«Si eres sabio, eres sabio para provecho tuyo, y si escarneces, tú solo lo sufrirás», es un proverbio milenario que hace referencia al daño del escarnio no en la persona que lo recibe sino el que lo realiza.

Nunca hacer burla de nada ni de nadie era un consejo de los abuelos sabios, y es en este siglo que se ha vuelto un mandato social. La burla en escuelas, colegios y universidades era una práctica normalizada y ahora todavía ocurre, pero con la diferencia que ya existe una sanción social e institucional de por medio.

Podrá una persona abusadora ufanarse de que la víctima tendrá el daño de manera exclusiva; podrá incluso pensarse impune, pero la víctima siempre tendrá la oportunidad de sanar. En cambio el que profiere escarnio, desde la ignorancia de su propio mal, condena a su personalidad a la insanidad.

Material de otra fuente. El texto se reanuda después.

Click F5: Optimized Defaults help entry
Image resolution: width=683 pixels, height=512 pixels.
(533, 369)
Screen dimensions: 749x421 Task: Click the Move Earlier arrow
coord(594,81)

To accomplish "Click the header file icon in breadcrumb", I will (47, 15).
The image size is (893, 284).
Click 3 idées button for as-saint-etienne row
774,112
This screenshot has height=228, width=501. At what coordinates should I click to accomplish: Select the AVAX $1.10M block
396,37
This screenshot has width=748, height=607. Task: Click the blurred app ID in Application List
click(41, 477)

Pensemos el drama que vive la mente de una persona abusadora. ¿Qué necesidades no satisfechas tiene? ¿De reconocimiento? ¿Un problema con la autoridad? ¿Un odio no resuelto que reluce con la violencia hacia los otros?

Nuestra sociedad avanza hacia la atención del abusado, de la víctima de burlas y escarnio. Hay leyes, programas, instituciones y organizaciones que atienden a quien han sufrido de abuso.

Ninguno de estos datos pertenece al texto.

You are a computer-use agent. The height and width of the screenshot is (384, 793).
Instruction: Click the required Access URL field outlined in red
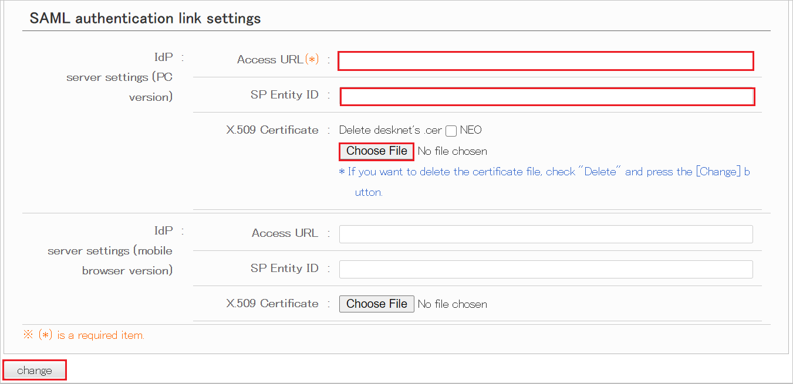(545, 60)
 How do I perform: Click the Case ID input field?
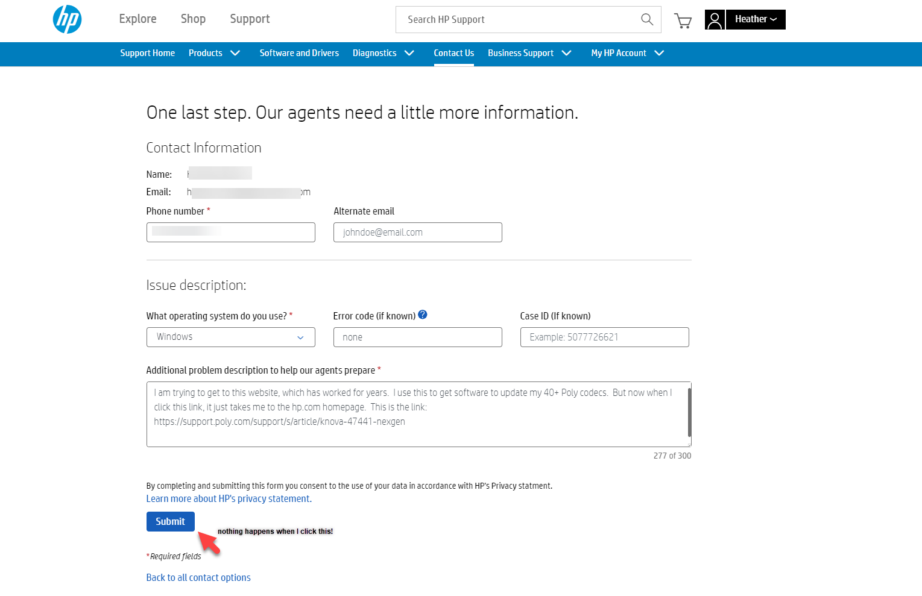point(604,337)
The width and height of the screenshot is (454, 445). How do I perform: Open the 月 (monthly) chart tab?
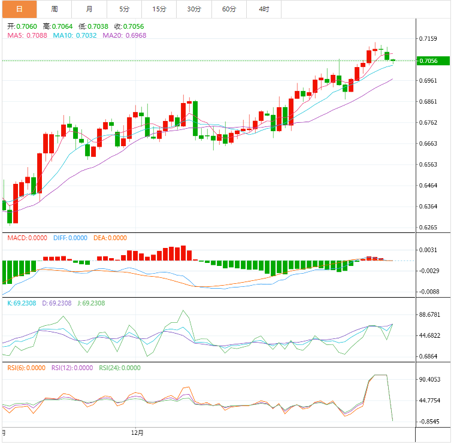coord(89,9)
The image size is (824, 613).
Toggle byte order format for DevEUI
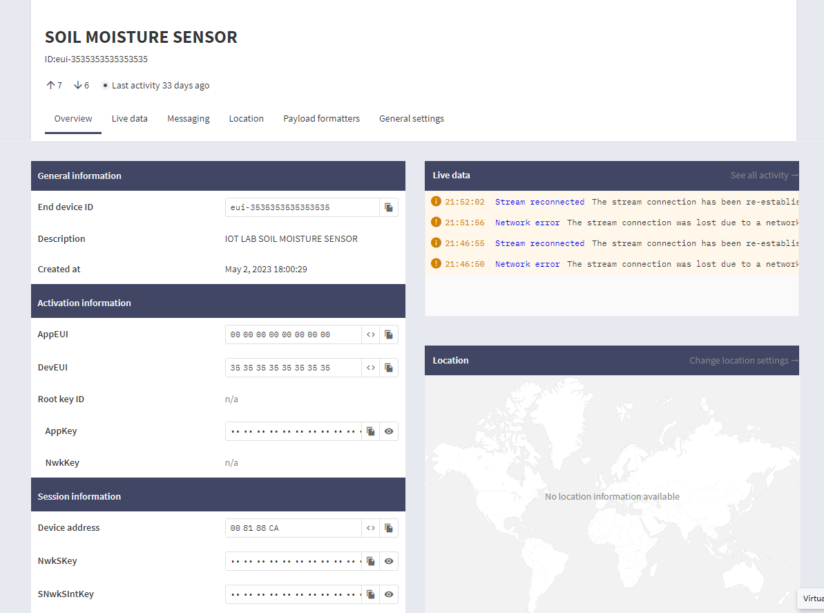[370, 367]
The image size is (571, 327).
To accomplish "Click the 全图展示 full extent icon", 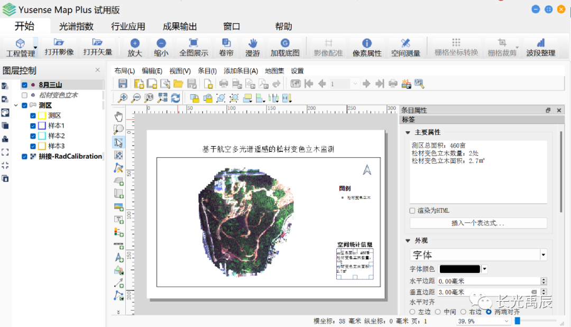I will click(194, 47).
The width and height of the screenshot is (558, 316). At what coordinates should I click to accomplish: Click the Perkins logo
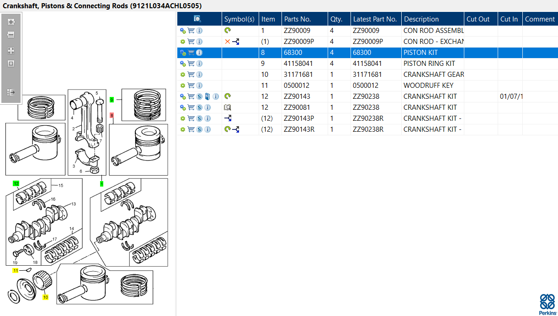pos(547,304)
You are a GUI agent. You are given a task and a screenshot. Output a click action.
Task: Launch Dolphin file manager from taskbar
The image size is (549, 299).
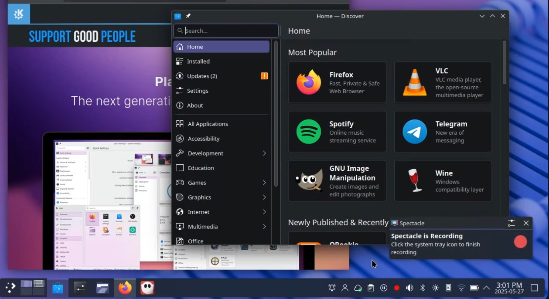tap(103, 287)
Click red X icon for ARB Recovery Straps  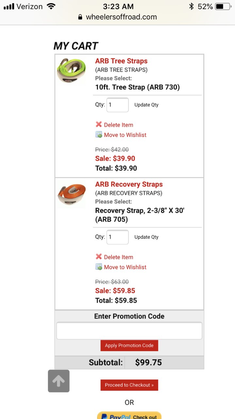click(x=99, y=257)
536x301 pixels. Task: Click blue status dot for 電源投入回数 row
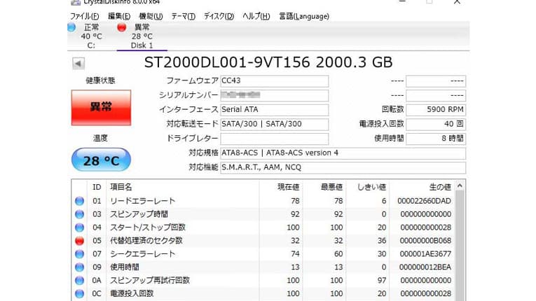point(79,293)
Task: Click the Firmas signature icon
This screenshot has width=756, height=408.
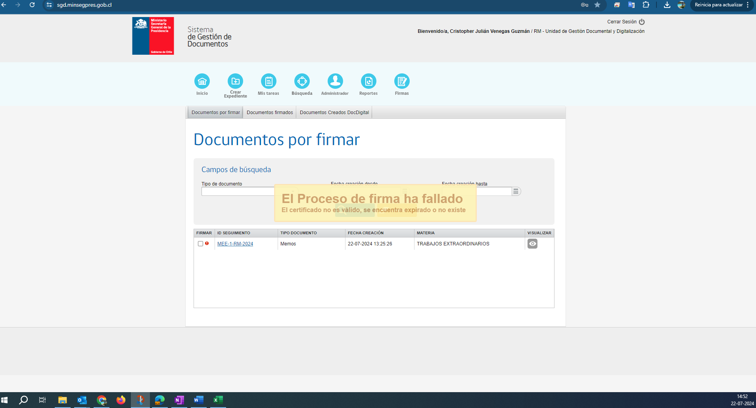Action: pyautogui.click(x=402, y=81)
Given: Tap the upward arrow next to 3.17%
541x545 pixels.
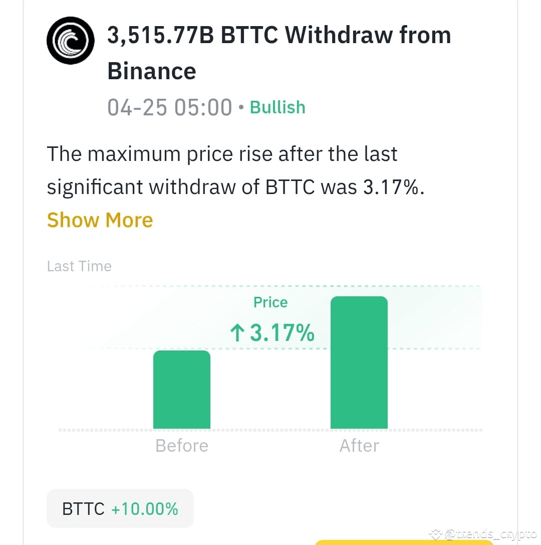Looking at the screenshot, I should [x=236, y=332].
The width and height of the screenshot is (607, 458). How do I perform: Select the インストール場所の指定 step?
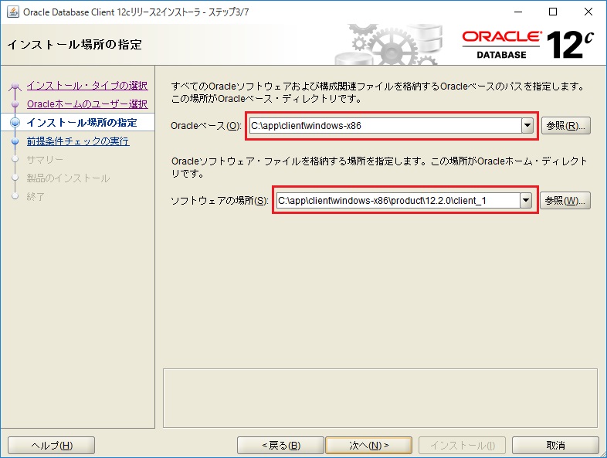pyautogui.click(x=82, y=123)
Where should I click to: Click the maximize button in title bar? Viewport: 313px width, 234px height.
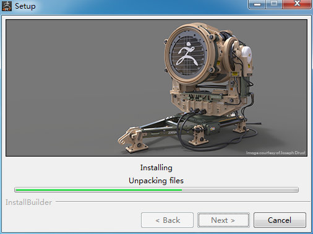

Pero ¿qué hay de resolver el problema de fondo? ¿Qué tipo de sociedad es la nuestra que provoca que haya personas abusadoras y violenta? Y lo más importante: ¿qué hacemos para sanarlas? Sepámoslo: el daño de la burla se suma al sufrimiento que ya vive el bully.

La atención de la salud mental del abusador debe ser prioridad de las políticas públicas, y una forma de lograrlo es a partir de la armonía familiar y cohesión social. Promover el abrazo del otro, literal y metafóricamente, desde la célula básica familiar, con amor y alegría, será el mejor dique de burlas y abusos. Hagámoslo.